Every line with the string "agent" must be copied from the entries below.

** Opening DATASET EXCERPTS block **

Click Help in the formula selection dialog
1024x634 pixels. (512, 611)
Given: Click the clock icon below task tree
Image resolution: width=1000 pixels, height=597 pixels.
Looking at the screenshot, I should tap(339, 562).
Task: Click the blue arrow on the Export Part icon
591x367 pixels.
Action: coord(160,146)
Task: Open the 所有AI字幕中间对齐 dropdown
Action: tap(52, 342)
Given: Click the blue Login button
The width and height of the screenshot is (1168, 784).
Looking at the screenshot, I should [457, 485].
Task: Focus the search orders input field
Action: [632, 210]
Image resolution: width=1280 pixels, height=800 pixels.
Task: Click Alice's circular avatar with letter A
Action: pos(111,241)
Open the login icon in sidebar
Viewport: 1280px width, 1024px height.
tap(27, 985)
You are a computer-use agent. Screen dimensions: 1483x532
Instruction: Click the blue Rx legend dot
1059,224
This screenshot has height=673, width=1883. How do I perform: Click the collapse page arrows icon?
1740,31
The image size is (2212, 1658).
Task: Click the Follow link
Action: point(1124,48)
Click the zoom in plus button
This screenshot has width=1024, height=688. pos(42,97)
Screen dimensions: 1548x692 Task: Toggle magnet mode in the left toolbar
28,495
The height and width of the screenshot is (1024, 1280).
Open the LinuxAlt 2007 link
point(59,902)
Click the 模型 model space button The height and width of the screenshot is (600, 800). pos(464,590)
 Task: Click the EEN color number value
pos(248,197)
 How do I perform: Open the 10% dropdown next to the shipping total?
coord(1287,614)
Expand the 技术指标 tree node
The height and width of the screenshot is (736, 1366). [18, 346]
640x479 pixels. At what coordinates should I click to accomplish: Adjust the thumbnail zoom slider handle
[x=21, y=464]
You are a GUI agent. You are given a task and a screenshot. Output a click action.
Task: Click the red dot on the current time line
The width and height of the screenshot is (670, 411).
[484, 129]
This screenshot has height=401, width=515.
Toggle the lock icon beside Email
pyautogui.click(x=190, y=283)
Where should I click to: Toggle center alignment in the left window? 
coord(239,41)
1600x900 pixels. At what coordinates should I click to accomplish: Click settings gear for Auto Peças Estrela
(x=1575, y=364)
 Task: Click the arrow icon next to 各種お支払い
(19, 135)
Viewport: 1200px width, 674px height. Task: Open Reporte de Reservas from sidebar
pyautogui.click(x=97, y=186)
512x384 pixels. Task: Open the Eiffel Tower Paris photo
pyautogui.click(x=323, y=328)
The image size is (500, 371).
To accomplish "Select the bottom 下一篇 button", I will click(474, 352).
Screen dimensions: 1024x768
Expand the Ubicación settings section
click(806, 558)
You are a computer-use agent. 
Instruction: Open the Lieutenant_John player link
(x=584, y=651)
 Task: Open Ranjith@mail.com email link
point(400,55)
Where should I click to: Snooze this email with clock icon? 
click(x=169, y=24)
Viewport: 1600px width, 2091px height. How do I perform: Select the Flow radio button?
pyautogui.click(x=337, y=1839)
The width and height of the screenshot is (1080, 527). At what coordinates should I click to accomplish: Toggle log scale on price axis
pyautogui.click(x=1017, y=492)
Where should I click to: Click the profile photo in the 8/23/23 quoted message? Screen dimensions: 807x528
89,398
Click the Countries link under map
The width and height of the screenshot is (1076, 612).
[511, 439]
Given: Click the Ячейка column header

** Closing DATASET EXCERPTS block **

● RESPONSE BOX:
You are a computer-use agent. Screen dimensions: 1483x532
You are a GUI agent. You are given a task and a screenshot. Output a click action.
You are a computer-use agent. 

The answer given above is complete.